Community-based participatory research has been described as a partnership approach to research, in which community members and researchers are equitably involved in all phases of the research process, and where all partners contribute their expertise and share in decision making and ownership. As such, ethical issues often arise, particularly with regard to power dynamics and inclusion. Involving consumers of mental health services, a designated vulnerable population, in this type of research raises additional questions and challenges. Concerns about assessing competency, obtaining informed consent, and assessing capacity to give consent are compounded when consumers of mental health services are engaged as both researcher and subject.

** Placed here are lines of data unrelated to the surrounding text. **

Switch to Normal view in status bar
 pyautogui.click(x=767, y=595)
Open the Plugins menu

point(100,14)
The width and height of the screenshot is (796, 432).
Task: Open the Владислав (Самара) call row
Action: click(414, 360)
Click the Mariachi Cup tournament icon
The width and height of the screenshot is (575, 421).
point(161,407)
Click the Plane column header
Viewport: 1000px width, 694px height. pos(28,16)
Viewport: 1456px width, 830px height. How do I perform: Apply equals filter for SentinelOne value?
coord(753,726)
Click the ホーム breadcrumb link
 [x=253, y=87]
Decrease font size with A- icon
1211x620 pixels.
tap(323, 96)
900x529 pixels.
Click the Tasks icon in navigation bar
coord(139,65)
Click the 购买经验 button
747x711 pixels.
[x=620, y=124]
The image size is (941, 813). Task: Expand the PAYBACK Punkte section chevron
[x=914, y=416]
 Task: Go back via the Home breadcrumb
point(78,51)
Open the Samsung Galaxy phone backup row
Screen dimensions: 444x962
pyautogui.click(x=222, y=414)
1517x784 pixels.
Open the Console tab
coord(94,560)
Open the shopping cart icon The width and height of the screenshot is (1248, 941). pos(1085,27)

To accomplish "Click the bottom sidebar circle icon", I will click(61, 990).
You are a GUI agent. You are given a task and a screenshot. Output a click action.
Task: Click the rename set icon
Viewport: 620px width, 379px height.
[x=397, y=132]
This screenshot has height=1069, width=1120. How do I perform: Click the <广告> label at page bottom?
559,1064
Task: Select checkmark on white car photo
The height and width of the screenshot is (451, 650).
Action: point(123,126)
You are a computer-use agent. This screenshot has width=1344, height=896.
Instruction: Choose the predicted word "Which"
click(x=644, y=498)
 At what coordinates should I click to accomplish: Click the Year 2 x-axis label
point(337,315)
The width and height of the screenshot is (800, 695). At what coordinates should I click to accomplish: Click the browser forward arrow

This presentation will discuss the ethical dilemmas and challenges faced by the Boston Community Academic Mental Health Partnership (B-CAMHP), a community-based participatory research partnership designed to bring together consumers of mental health services, academic researchers, and other mental health community stakeholders. It will examine the IRB approval process for a pilot study of consumer perspectives on the frequent use of psychiatric emergency services; a study in which consumers of mental health services (or family members of such consumers)were hired and trained to conduct qualitative interviews with other mental health consumers who are frequent users of these services. The unexpected consequences, lessons learned, and changes to IRB policy that resulted from this process will also be explored.